Turns out, they’re wind turbine blades. And they’re gigantic up close: over twice as long as our bus, and, at their deepest, taller than a man.

For the moment, they’re impotent, resting on their wheeled transport frames. But the spinning turbines on an experimental plot nearby tell of things to come. These blades are part of Denmark’s booming wind power technology exports and once they’re assembled, they’ll generate green power on some distant part of the globe.

We can’t stop to take photographs – proprietary knowledge, our guide tells us, the company doesn’t like people to take pictures (we snap away through the windows of the bus, anyway) – but this is how the port town recovered from the crippling oil crisis of the 1970s which killed the local fishing industry here.

Nakskov falls within the economically marginal municipal district of Lolland, on Denmark’s fourth largest island. To lift itself out of the economic slump of the ’70s, the municipality turned green by attracting companies who wanted to do research and development in renewable energy technologies.

Today they have one of the largest wind turbine blade exporters, and the world’s first offshore wind power plant and an experimental housing scheme that runs off hydrogen for heating and power. Biomass dumped at the local recycling plant is also burned to produce power.

Wind electricity generated here is used within the Lolland municipality, and is sold onto the national and Scandinavian grips.

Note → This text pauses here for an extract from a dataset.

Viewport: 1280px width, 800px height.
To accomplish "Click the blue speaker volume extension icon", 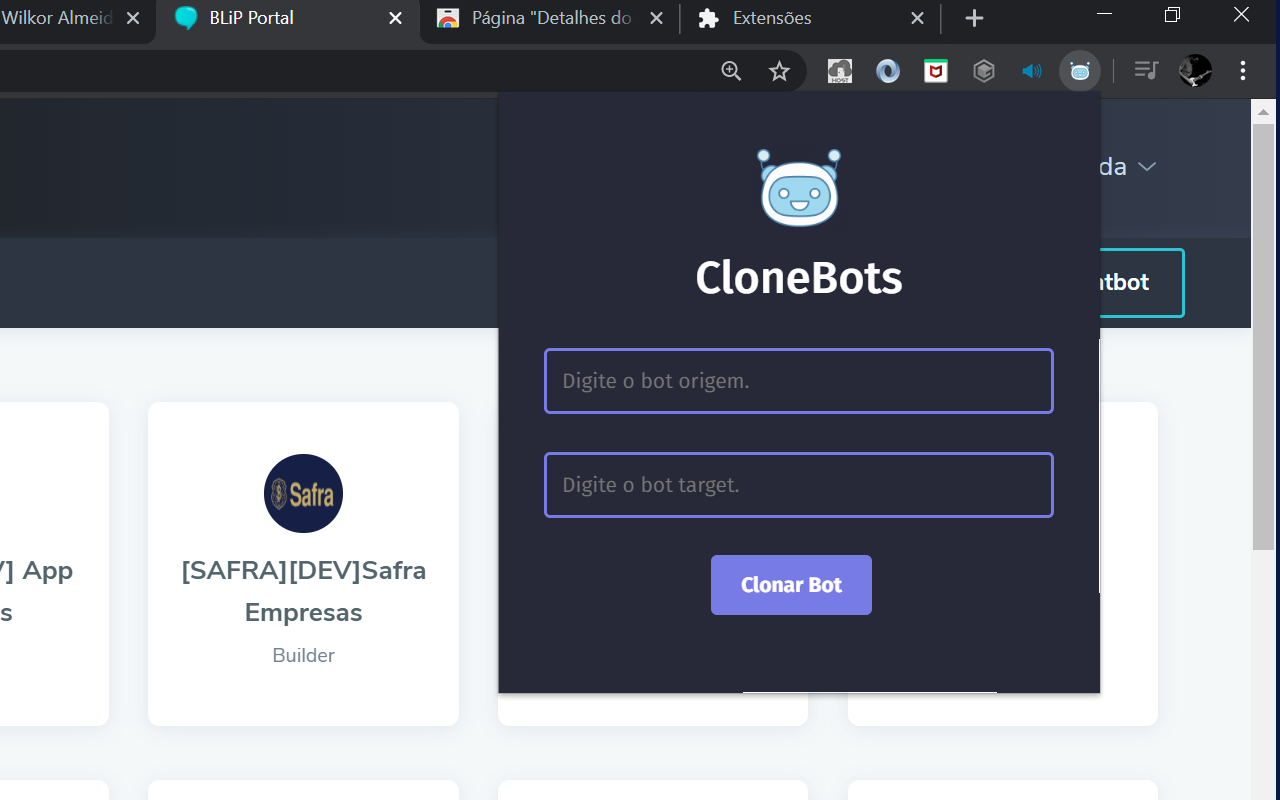I will point(1031,71).
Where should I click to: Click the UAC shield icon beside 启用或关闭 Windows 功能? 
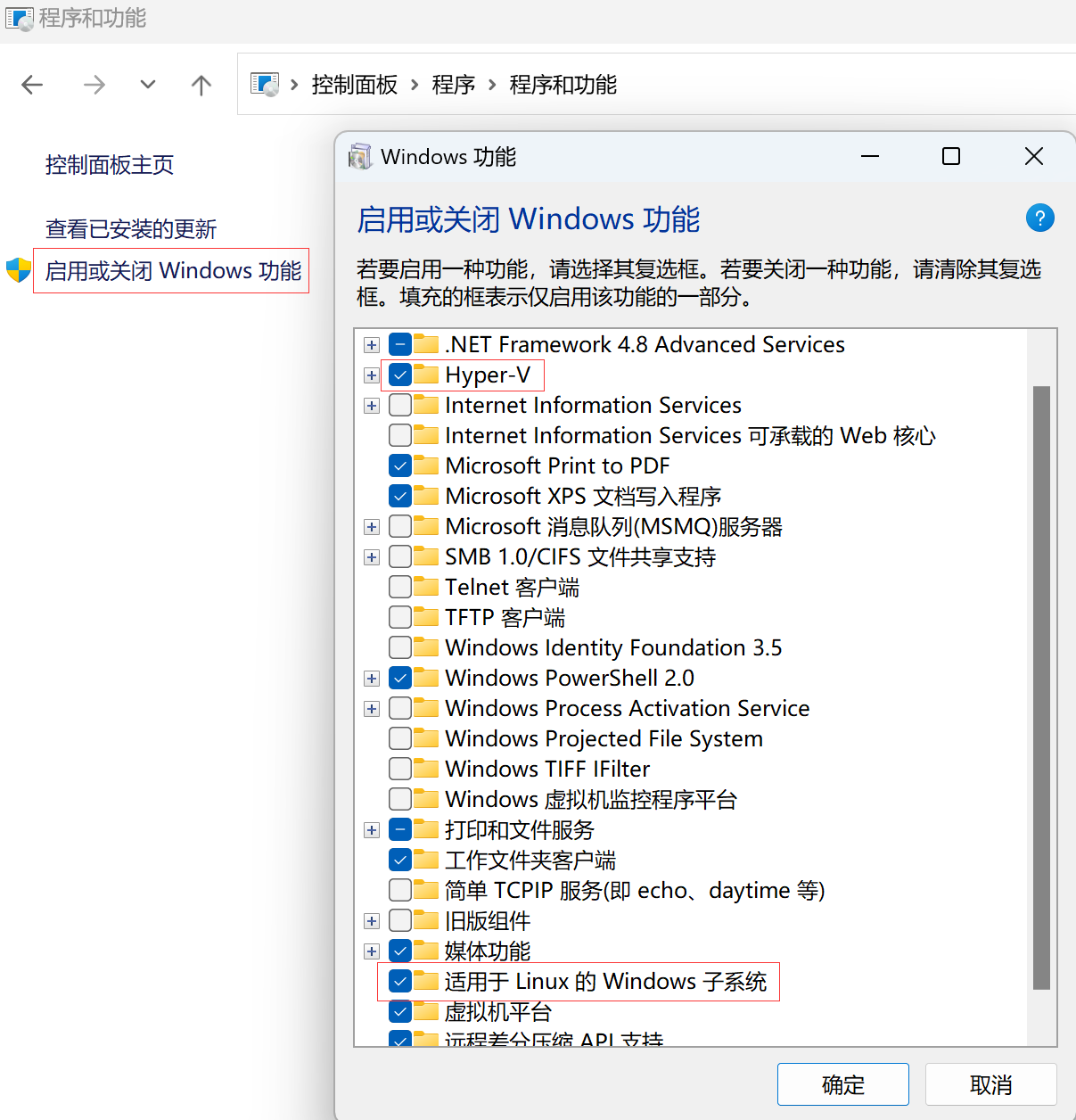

But some of the excess electricity is also used to produce hydrogen, an energy hungry process. This hydrogen is piped to the experimental houses (only one is on the “grid” at the moment, but they’ll have five in operation soon) where hydrogen fuel cells give the homes their electricity and heating.

Soon they’ll have a wave energy test plant in operation. And dykes – which have been built to keep the rising sea level at bay – are going to have algae production ponds built into them, where algae will be grown for biomass and fuel. The Lolland municipality markets itself to businesses as a green laboratory where companies can test out their tech and it seems to have helped the region’s economic recovery.

Across Denmark, about 20 percent of its grid is fed with wind power. It imports some hydropower from Sweden. Beyond that, most of its energy is from fossil fuels – some of which comes from burning imported South African coal.

But the gulf between a sustainable green future, and the current fossil fuel-intensive one, is made all the more real as the sky above us gets criss-crossed with the contrails of aircraft whizzing this way and that over Scandinavia.

Seems we have a long way to go before we turn the corner on our fossil fuel economy.